» **About this exercise**
Set down only these lines, exactly: the line containing "Task: Click the Reload page icon" and all lines through the end of the data below. Omit pictures.

Start of Input data

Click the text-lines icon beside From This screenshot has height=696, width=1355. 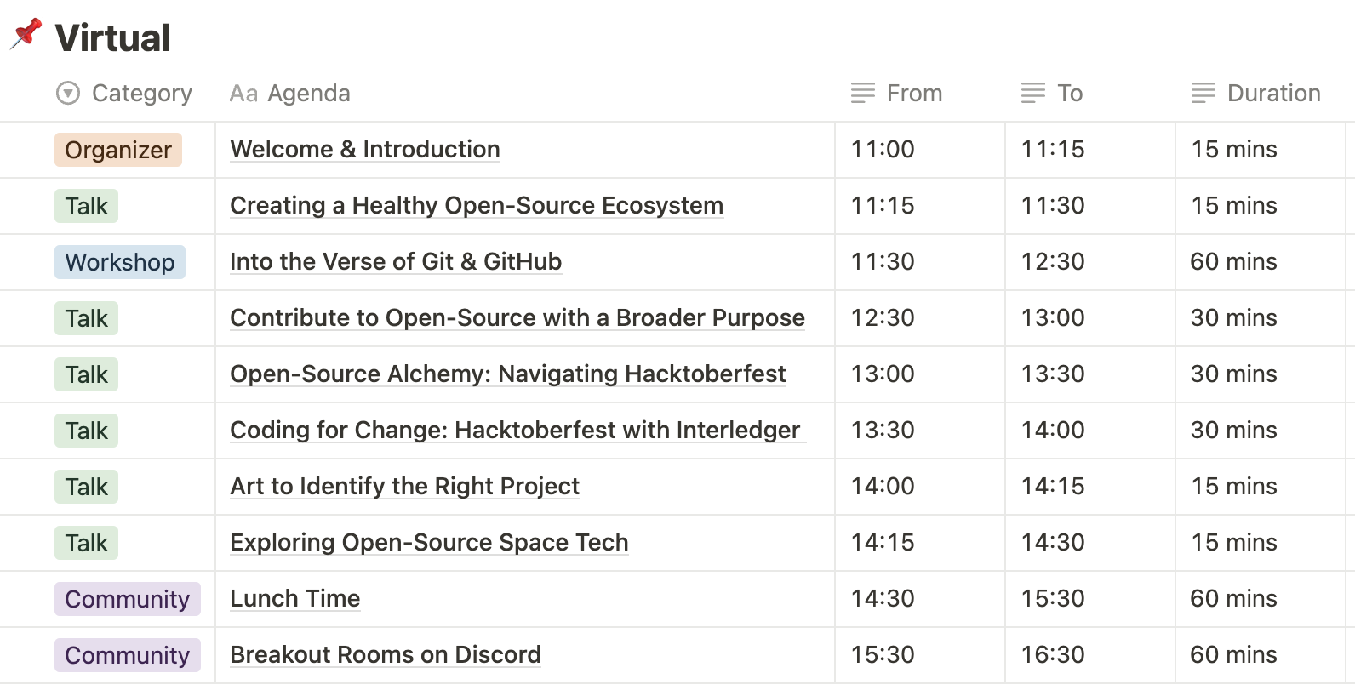863,93
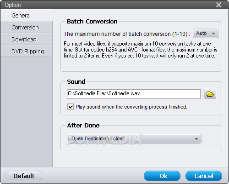The height and width of the screenshot is (184, 229).
Task: Restore settings with the Default button
Action: (24, 176)
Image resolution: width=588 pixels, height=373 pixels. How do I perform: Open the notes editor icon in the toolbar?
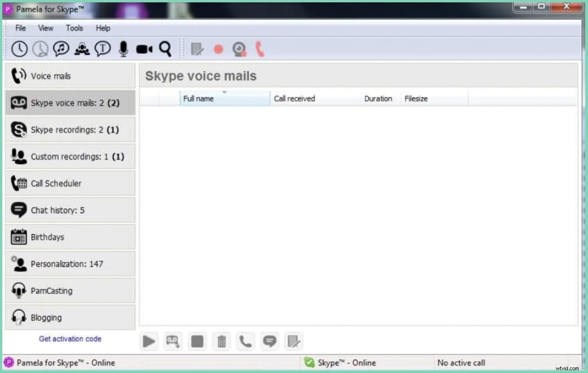pos(197,49)
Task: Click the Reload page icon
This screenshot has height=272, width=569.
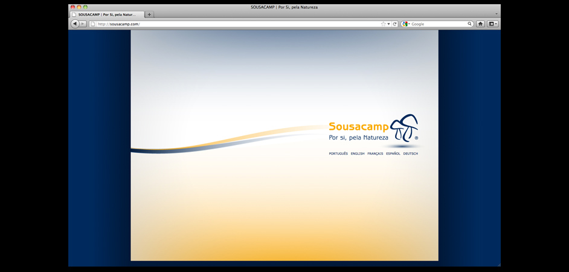Action: pyautogui.click(x=394, y=24)
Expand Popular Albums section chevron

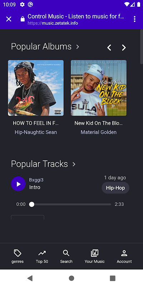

End of Input data

» **Exercise answer**
Task: Click the Reload page icon
This screenshot has height=272, width=569.
Action: pyautogui.click(x=394, y=24)
Expand Popular Albums section chevron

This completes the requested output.